Scott’s dramatic, summary readings, with their copious references, are a valuable resource for study and teaching. With regard to his main purpose, I can say this book sent me back to study the metrical designs of the odes, from which I came away with increased admiration for Sophocles; I hope it will also do that for others.
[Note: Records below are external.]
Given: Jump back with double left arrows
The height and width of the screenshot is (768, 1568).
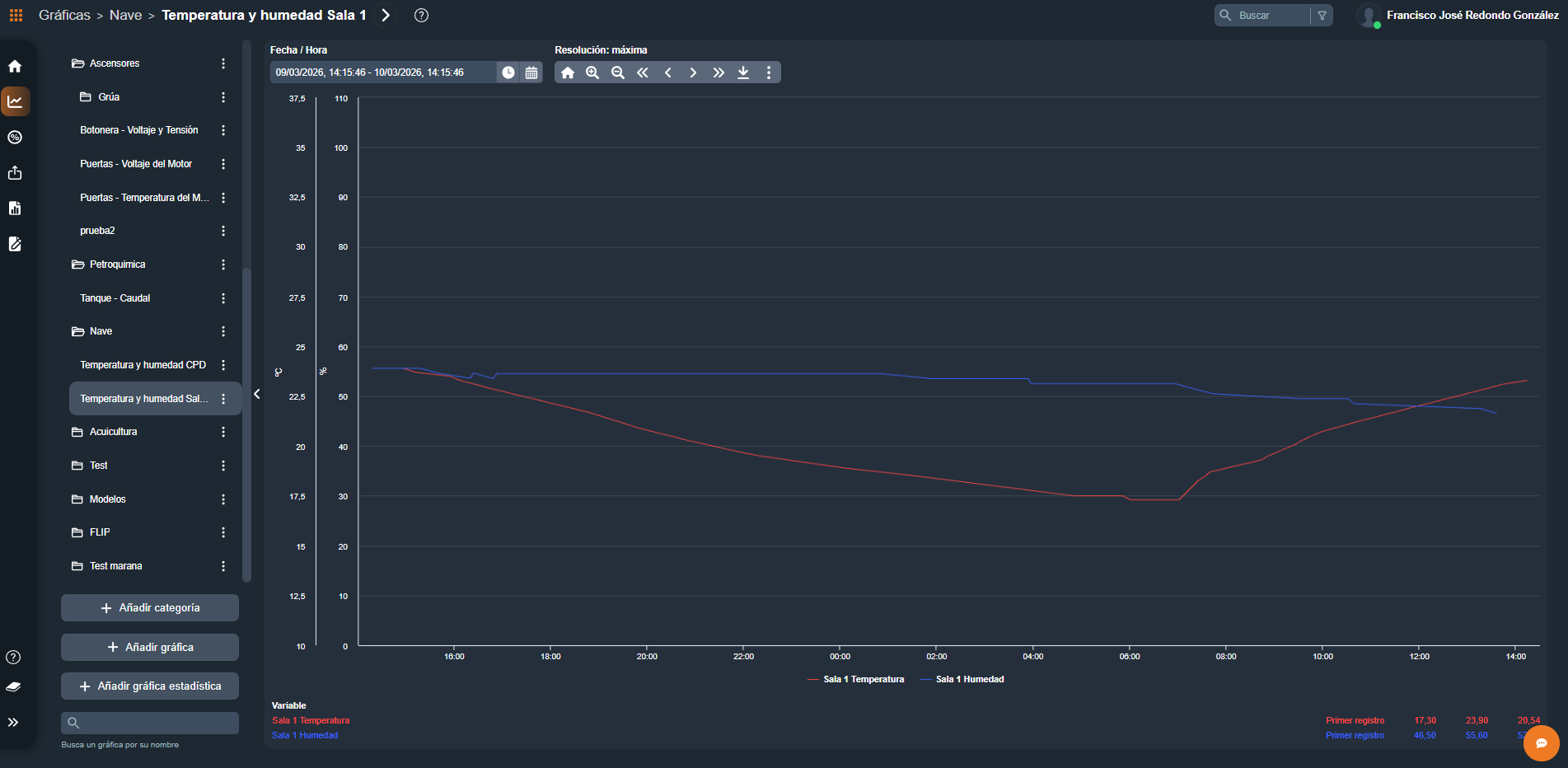Looking at the screenshot, I should tap(643, 73).
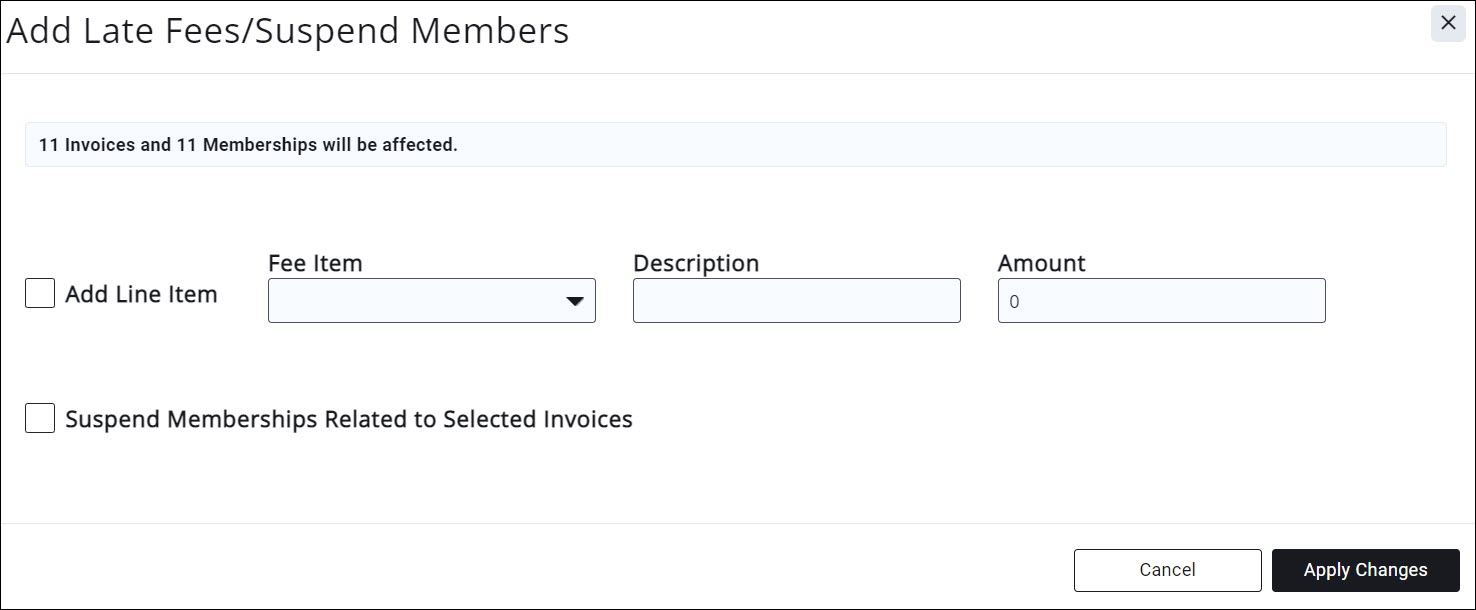Cancel the late fee changes

pyautogui.click(x=1167, y=569)
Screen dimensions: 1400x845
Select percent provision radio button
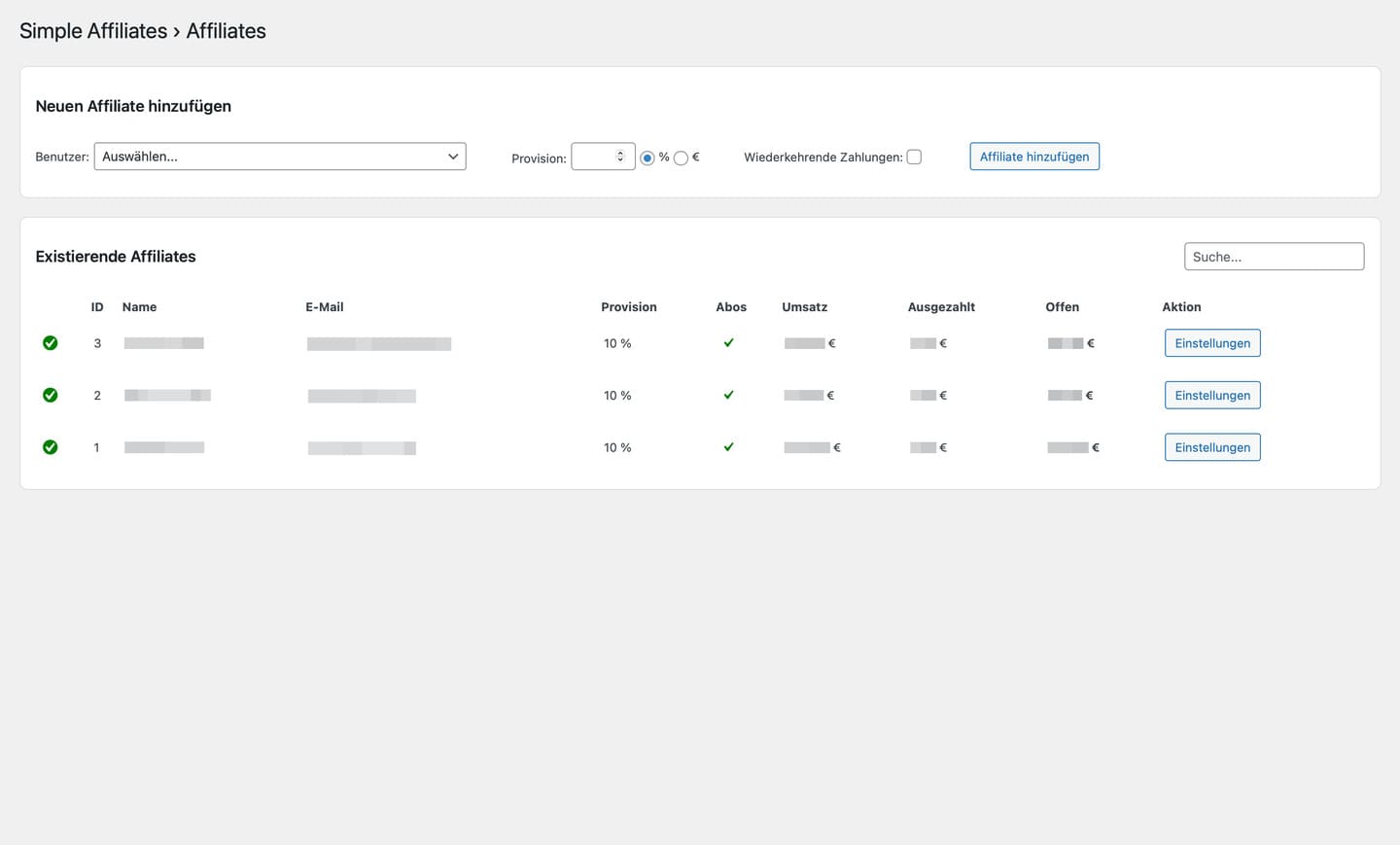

But what I learned, I learned because of this book, not from it.

  • [1] In the “Preface” Scott acknowledges his indebtedness throughout to C. P. Gardiner, The Sophoclean Chorus: A Study of Character and Function (1987) and R. W. B. Burton, The Chorus in Sophocles’ Tragedies (1980). [2] “Observations on Dactylic,” in Collected Papers (1969), pp. 185-209 [3] Strophengestaltung in der griechischen Tragödie (1957). [4] Metrical Studies in the Lyrics of Sophocles (1964). [5] E. van Nes Ditmars, Sophocles’ Antigone : Lyric Shape and Meaning (1992). [6] CP 86 (1991) 229-231. Scott’s note is a red herring; I will keep my critique of Scott’s metrics within the scope of the theory of those authors he appears to use, and not consider alternative modes of analysis. [7] “Rhythm, Metre, and Black Magic,”CR 56 (1942) 99-108. [8] Poetry into Drama: Early Tragedy and the Greek Poetic Tradition (1985).